** START Selected excerpt **

The board held a public hearing last week on the application from Snuggle Ventures Inc. to rezone from residential to business a property on the northwest corner of Hempstead Avenue and Morris Avenue in Malverne Park, an unincorporated area of the town. The company also submitted a petition for a permit to install four storage tanks, each with a capacity of 22,000 gallons, within its existing gasoline service station property.
The gas station, which dates to 1925, has been nonoperational since February, but the repair shop remains open, said the company's Uniondale-based attorney, Michael Sahn. He said his client is looking to replace the tanks because they were out-of-date. There are no plans to expand the building or change property use and there still would be one pump island with four dispensers, Sahn said.
The proposed station hours would be seven days a week from 6 a.m. to 11 p.m., while the repair shop would continue to operate Monday through Friday from 8 a.m. to 7 p.m. and Saturdays from 8 a.m. to 6 p.m., Sahn said.
The board reserved decision on the petition after residents said they were concerned about the unkempt property, noise, hours of operation and traffic.
"That gas station looks horrible," said Phillip Parrino, an 18-year resident of Malverne Park who was among a handful of residents who said they would be willing to compromise only if the station closed at 9 p.m. and the property was kept clean.
At the hearing, Sahn said in response, "We have done our best and will address those issues." The station would not dispense 110-octane gasoline in order not to attract loud, high-performing vehicles, he said.
Malverne Village trustee Michael Bailey said at the hearing that the Nassau County Planning Commission found that the site at the convergence of Morris, Hempstead and Ocean avenues is problematic, might present ingress and egress problems and is not appropriate for such commercial use. The commission also has noted the high traffic volume, vehicles moving at high speeds and site line problems for north and southbound traffic.
"Today it just does not fit," Bailey said of the service station. "It is a safety issue."

** END Selected excerpt **
** START Source data **

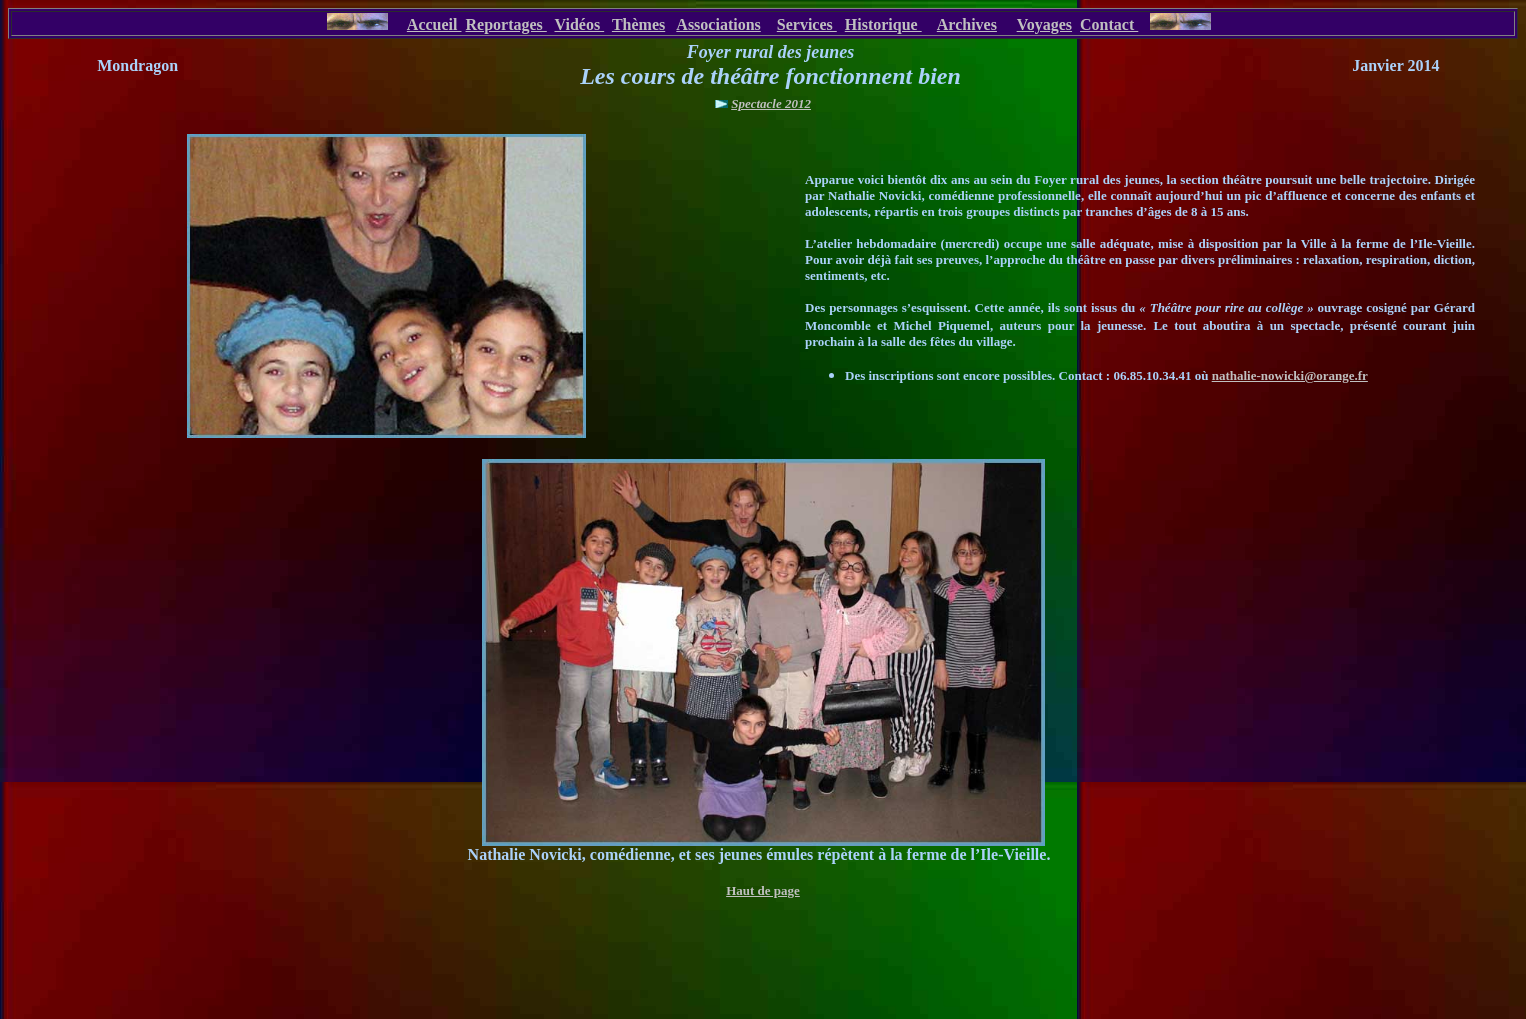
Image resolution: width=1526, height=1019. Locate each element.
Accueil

** END Source data **

◆ **What to work on**
Repeat the passage of the gas station rezoning text starting at "The gas station, which" and ending at "dispensers, Sahn said.", substituting "lawyer" for "attorney".

◆ **Reply**
The gas station, which dates to 1925, has been nonoperational since February, but the repair shop remains open, said the company's Uniondale-based lawyer, Michael Sahn. He said his client is looking to replace the tanks because they were out-of-date. There are no plans to expand the building or change property use and there still would be one pump island with four dispensers, Sahn said.